Selective inhibition of hypoxia-inducible factor (HIF) prolyl-hydroxylase 1 mediates neuroprotection against normoxic oxidative death via HIF- and CREB-independent pathways
Cyclic AMP Response Element-Binding Protein
Hypoxia-Inducible Factor 1
Oxidative stress contributes to tissue injury in conditions ranging from cardiovascular disease to stroke, spinal cord injury, neurodegeneration, and perhaps even aging. Yet the efficacy of antioxidants in human disease has been mixed at best. We need a better understanding of the mechanisms by which established antioxidants combat oxidative stress. Iron chelators are well established inhibitors of oxidative death in both neural and non-neural tissues, but their precise mechanism of action remains elusive. The prevailing but not completely substantiated view is that iron chelators prevent oxidative injury by suppressing Fenton chemistry and the formation of highly reactive hydroxyl radicals. Here, we show that iron chelation protects, rather unexpectedly, by inhibiting the hypoxia-inducible factor prolyl 4-hydroxylase isoform 1 (PHD1), an iron and 2-oxoglutarate-dependent dioxygenase. PHD1 and its isoforms 2 and 3 are best known for stabilizing transcriptional regulators involved in hypoxic adaptation, such as HIF-1alpha and cAMP response element-binding protein (CREB).

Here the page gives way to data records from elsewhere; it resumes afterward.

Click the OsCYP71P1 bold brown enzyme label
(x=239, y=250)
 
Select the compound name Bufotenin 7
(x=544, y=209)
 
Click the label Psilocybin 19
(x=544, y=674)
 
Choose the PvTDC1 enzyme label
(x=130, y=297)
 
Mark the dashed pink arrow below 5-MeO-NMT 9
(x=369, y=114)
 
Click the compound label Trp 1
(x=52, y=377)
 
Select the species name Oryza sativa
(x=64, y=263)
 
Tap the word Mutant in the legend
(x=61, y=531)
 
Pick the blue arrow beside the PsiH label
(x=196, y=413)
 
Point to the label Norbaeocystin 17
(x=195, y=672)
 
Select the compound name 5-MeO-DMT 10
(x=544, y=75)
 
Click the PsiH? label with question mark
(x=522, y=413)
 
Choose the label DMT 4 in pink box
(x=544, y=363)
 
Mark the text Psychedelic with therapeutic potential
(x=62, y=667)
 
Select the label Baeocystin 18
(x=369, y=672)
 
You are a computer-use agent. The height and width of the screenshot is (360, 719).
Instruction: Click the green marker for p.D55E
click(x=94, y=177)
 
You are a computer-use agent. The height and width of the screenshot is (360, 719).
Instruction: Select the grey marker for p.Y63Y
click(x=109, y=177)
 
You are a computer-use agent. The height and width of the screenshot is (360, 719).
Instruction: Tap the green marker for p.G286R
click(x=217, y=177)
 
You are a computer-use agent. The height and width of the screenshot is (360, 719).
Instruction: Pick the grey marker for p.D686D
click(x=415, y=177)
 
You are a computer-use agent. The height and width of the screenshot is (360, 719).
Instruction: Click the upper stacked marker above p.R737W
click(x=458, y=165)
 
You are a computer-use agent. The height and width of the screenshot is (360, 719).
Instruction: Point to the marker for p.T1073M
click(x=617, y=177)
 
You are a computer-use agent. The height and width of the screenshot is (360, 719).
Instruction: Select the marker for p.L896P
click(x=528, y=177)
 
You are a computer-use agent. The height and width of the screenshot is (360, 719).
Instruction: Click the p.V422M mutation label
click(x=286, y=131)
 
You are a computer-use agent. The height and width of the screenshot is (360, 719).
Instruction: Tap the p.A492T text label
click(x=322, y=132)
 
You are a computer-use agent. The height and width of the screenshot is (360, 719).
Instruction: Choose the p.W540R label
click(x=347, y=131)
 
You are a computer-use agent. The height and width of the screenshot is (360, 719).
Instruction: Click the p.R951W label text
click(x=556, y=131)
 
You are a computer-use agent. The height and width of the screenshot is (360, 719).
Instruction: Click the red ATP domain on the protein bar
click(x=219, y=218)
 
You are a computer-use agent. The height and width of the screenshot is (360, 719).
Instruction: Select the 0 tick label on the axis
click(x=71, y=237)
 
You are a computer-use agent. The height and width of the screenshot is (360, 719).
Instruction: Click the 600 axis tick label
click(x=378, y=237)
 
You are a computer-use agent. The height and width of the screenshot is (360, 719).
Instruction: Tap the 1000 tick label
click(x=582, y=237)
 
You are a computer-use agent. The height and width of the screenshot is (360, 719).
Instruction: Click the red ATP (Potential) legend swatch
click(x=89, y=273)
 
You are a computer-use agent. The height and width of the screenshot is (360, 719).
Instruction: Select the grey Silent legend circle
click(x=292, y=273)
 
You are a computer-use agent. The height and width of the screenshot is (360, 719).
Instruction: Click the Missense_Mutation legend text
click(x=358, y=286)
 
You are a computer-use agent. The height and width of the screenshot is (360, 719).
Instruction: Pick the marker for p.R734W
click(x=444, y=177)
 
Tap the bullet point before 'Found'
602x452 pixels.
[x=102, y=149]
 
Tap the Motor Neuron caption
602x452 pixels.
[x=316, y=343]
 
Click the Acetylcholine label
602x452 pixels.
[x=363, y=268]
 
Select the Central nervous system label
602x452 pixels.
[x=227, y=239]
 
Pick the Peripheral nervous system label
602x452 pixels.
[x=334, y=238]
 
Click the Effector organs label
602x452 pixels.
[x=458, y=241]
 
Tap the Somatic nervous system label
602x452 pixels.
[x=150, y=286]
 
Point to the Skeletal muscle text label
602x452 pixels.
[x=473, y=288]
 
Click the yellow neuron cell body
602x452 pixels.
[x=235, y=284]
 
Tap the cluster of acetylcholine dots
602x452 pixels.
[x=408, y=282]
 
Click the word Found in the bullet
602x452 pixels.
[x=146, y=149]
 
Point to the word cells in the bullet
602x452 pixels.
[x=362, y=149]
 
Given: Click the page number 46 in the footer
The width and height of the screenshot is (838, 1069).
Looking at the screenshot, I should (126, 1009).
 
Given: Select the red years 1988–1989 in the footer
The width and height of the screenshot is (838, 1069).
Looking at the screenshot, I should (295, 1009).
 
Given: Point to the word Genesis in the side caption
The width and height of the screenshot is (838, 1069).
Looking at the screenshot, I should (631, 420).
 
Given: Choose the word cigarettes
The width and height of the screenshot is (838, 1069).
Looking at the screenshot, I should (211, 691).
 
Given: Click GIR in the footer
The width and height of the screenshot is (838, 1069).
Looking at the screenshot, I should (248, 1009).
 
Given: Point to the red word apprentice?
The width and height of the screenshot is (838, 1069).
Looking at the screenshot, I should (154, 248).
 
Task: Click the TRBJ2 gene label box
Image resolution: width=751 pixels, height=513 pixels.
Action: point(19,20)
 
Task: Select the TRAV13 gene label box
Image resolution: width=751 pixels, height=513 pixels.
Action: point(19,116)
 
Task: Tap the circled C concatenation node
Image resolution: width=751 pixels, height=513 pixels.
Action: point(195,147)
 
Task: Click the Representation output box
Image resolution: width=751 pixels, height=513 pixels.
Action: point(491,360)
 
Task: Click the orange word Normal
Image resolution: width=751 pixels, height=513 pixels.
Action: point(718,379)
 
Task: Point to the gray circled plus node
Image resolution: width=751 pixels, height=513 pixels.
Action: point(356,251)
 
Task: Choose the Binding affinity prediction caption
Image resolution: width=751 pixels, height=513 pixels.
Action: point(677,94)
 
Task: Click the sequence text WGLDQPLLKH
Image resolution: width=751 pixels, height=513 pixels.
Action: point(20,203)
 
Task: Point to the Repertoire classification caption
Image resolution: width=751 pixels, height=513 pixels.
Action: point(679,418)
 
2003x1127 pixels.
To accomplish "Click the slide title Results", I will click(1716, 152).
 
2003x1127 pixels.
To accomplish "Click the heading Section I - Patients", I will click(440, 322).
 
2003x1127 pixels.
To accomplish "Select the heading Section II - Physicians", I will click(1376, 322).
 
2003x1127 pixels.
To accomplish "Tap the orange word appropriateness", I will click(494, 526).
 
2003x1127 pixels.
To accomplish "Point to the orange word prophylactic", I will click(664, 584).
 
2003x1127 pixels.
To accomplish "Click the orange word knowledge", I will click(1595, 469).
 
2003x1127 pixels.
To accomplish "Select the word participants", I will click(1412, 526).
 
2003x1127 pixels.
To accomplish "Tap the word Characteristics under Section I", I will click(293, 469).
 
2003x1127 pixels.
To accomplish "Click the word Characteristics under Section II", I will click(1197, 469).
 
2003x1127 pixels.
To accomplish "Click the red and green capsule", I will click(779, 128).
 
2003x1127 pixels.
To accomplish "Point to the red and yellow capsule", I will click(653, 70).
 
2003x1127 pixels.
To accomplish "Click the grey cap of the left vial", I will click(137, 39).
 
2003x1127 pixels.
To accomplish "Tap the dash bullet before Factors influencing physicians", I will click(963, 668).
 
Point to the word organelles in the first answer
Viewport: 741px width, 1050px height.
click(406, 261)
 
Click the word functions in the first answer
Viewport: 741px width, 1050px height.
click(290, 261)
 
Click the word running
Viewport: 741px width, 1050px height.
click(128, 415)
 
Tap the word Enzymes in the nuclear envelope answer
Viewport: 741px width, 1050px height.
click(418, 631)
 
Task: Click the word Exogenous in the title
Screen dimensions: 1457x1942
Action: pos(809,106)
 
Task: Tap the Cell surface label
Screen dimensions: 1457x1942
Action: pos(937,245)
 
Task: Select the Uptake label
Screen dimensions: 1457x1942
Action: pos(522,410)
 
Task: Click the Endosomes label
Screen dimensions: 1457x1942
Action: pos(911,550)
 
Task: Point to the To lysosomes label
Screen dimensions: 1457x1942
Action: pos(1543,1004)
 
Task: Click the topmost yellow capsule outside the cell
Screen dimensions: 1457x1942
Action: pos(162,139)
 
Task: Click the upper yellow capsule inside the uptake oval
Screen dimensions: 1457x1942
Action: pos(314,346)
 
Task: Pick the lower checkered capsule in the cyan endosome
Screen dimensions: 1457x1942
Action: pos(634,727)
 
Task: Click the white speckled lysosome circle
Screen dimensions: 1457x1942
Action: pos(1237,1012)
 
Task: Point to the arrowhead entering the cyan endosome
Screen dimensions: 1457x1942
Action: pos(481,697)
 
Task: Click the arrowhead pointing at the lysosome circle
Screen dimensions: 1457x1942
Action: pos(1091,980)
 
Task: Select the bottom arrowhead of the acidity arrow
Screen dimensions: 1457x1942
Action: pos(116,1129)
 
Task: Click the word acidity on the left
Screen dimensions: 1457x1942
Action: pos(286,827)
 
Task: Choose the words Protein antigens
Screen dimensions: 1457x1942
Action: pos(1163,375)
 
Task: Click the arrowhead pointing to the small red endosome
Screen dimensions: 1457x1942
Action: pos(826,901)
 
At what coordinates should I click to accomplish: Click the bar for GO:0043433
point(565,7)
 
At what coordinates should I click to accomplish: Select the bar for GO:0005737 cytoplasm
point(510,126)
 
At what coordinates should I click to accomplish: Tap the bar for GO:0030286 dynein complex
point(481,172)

Yet we find that global hypoxia-inducible factor (HIF)-PHD inhibition protects neurons even when HIF-1alpha and CREB are directly suppressed. Moreover, two global HIF-PHD inhibitors continued to be neuroprotective even in the presence of diminished HIF-2alpha levels, which itself increases neuronal susceptibility to oxidative stress. Finally, RNA interference to PHD1 but not isoforms PHD2 or PHD3 prevents oxidative death, independent of HIF activation. Together, these studies suggest that iron chelators can prevent normoxic oxidative neuronal death through selective inhibition of PHD1 but independent of HIF-1alpha and CREB; and that HIF-2alpha, not HIF-1alpha, regulates susceptibility to normoxic oxidative neuronal death.